The line of students and their parents wrapped around Stoneman Douglas High School, several thousand people entering the campus for the first time since a gunman took 17 lives nearly two weeks ago.
They walked solemnly but resolutely Sunday through gates that had been locked to all but law enforcement and school officials since the Valentine’s Day shooting, set to collect backpacks and other belongings left behind as they fled the massacre. To enter, they passed within feet of the three-story building where the shooting happened. It is now cordoned off by a chain link fence that was covered with banners from other schools showing their solidarity.
“Just seeing the building was scary,” freshman Francesca Lozano said as she exited the school with her mom. Still, she was happy to see her friends. “That made it a lot better.”

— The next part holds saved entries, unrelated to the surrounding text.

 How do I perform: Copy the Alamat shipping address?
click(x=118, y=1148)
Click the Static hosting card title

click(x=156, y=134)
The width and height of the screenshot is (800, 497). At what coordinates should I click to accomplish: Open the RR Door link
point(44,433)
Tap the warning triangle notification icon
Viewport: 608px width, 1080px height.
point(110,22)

The 3,200-student school reopens Wednesday and administrators said families would get phone calls about details later. Sunday was a day to ease into the return.

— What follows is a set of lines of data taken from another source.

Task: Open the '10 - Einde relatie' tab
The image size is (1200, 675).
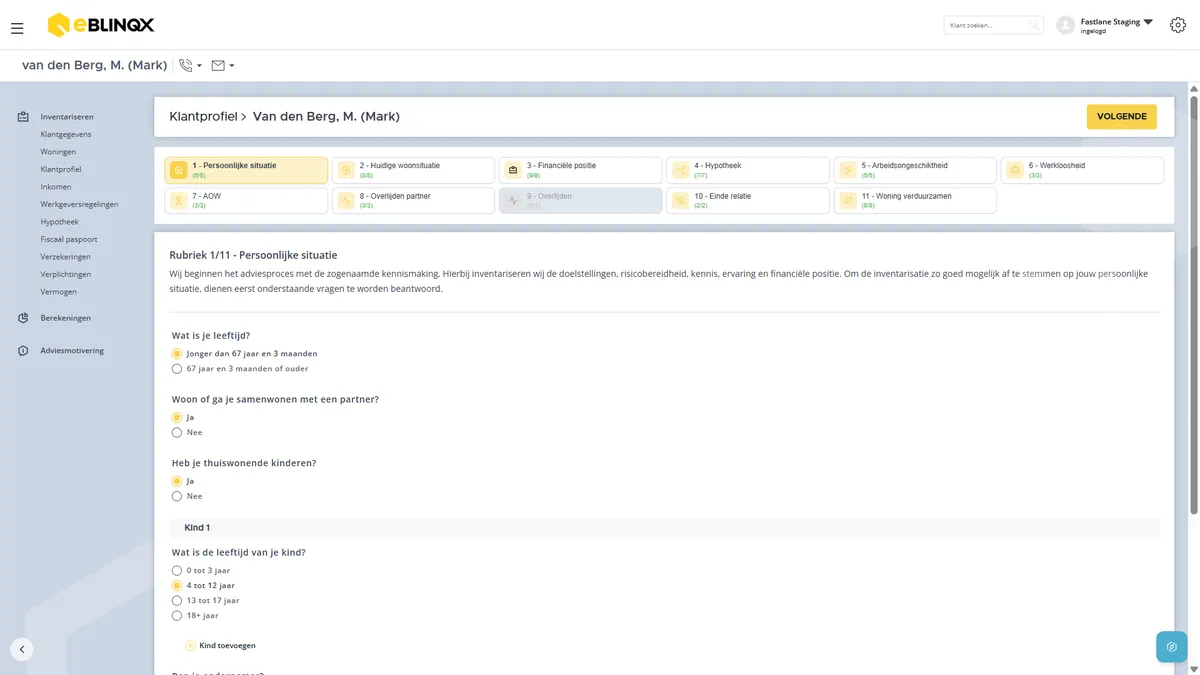Action: click(x=748, y=200)
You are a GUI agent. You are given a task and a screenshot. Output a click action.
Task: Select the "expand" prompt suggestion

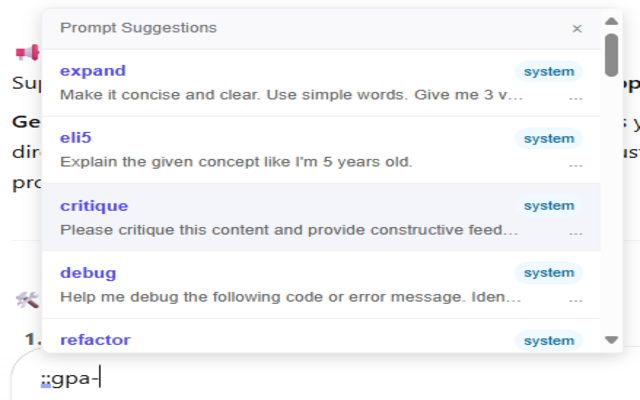pos(93,71)
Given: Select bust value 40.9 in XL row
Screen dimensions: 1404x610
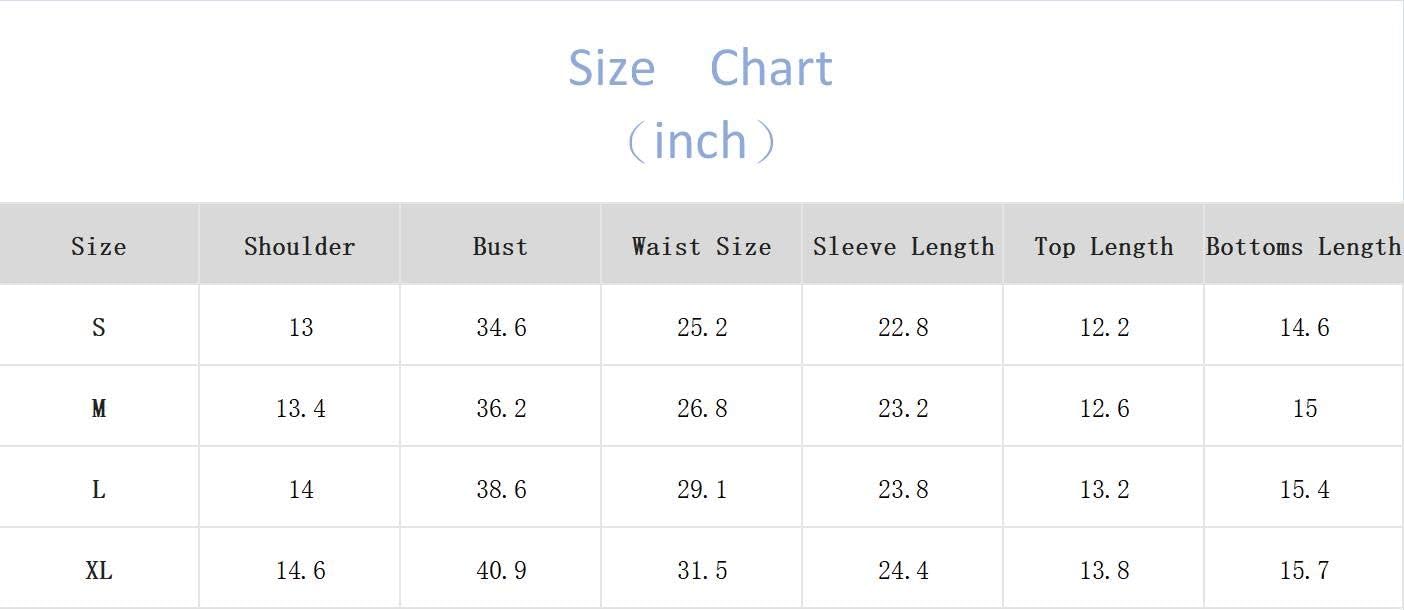Looking at the screenshot, I should coord(501,570).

“Two of my best friends aren’t here anymore,” said freshman Sammy Cooper, who picked up the book bag he had dropped as he saw the accused gunman, 19-year-old Nikolas Cruz, begin shooting. “But I’m definitely going to school Wednesday. I will handle it.”
Junior Sebastian Pena said the gathering was a chance to see friends and his teachers, and to “come together as a family.”

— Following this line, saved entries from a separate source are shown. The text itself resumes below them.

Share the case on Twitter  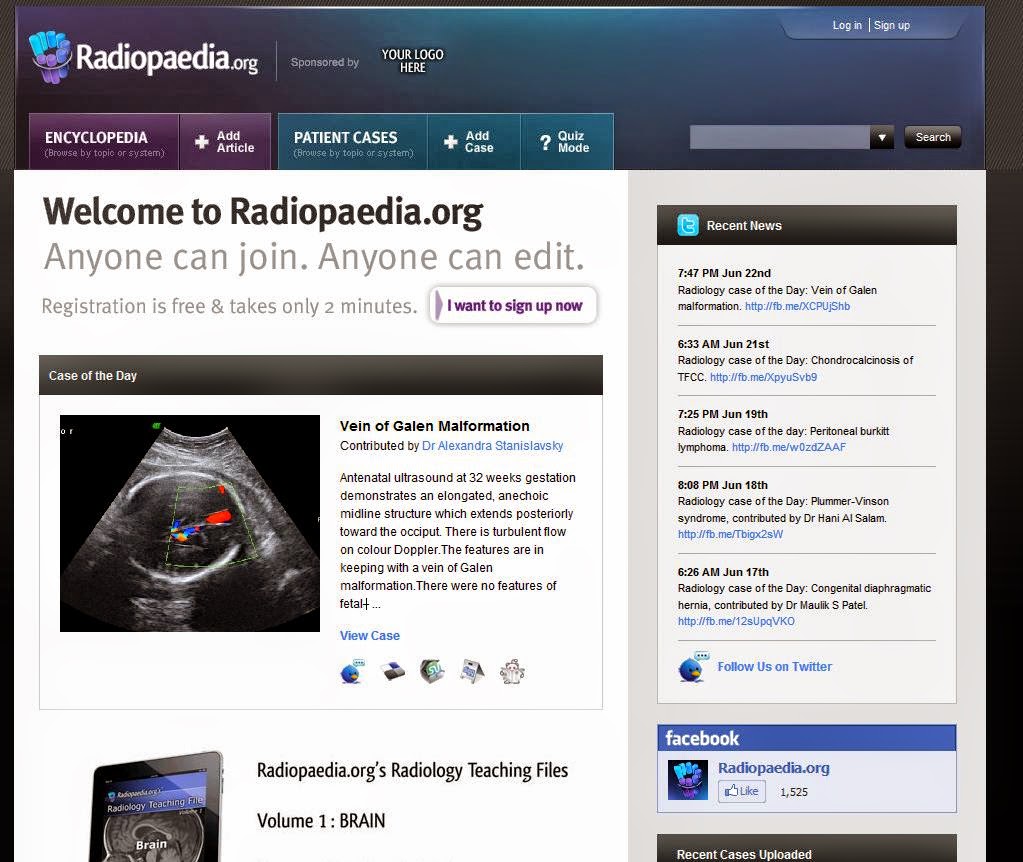353,671
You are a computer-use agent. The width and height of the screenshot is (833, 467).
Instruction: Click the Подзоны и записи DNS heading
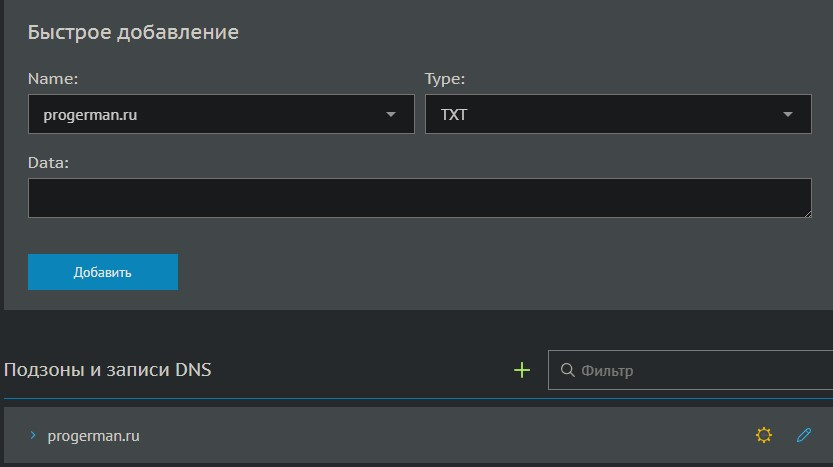click(x=108, y=370)
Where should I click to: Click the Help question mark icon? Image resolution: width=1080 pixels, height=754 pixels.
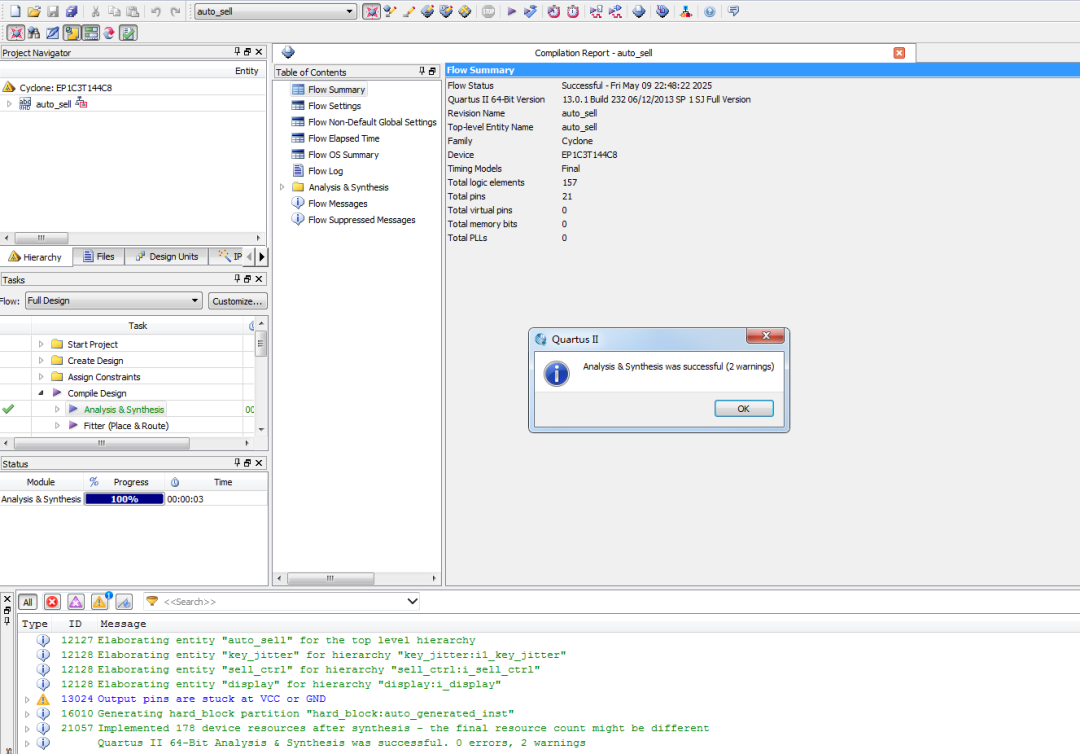coord(710,11)
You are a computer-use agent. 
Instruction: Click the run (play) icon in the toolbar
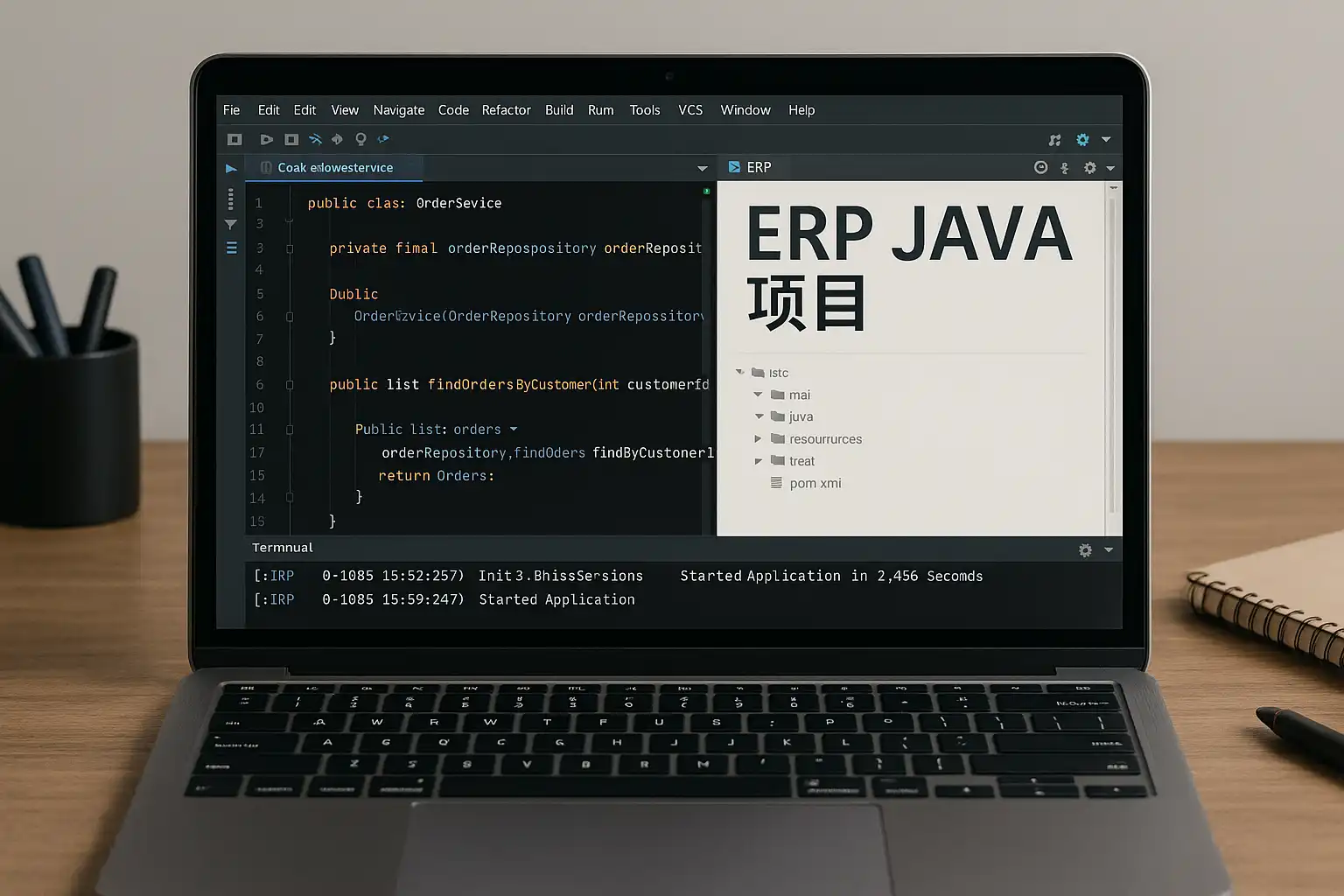[266, 139]

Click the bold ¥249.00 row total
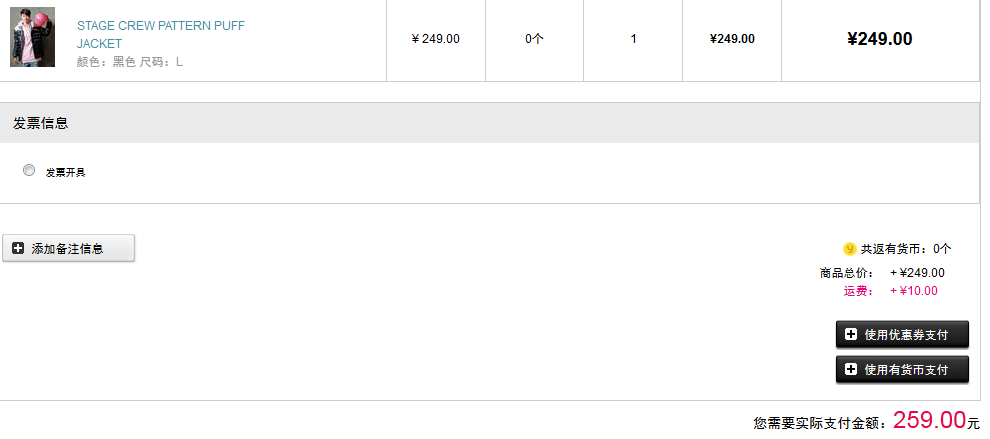[x=880, y=39]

The students were greeted by 17 people dressed in white costumes as angels standing beside a makeshift memorial outside the school. Organizer Terry Decarlo said the costumes are sent to every mass shooting and disaster so the survivors “know angels are looking over them and protecting them.” Many of those dressed as angels at Stoneman Douglas on Sunday were survivors of the 2016 mass shooting at the Orlando nightclub Pulse, where 49 people died.
Earlier Sunday, Florida Gov. Rick Scott’s office said he had asked Florida Department of Law Enforcement Commissioner Rick Swearingen to investigate the law enforcement response to the shooting. The agency confirmed it would begin the probe immediately.
Broward County Sheriff Scott Israel has come under withering scrutiny after the revelation last week that deputy Scot Peterson, the school’s assigned security officer, was nearby when the shooting began but did not go into the building to confront Cruz during the attack. The sheriff’s office is also facing a backlash for apparently mishandling some of the 18 tipster calls related to the suspected shooter. The tips were among a series of what authorities now describe as the clearest missed warning signs that Cruz, who had a history of disturbing behavior, posed a serious threat.
Israel defended his leadership Sunday and said investigators were looking into claims that three other deputies were on the scene but failed to enter the school when the chance to save lives still existed. To date, the investigation has pointed to only one deputy being on school grounds while the killer was present, he told CNN.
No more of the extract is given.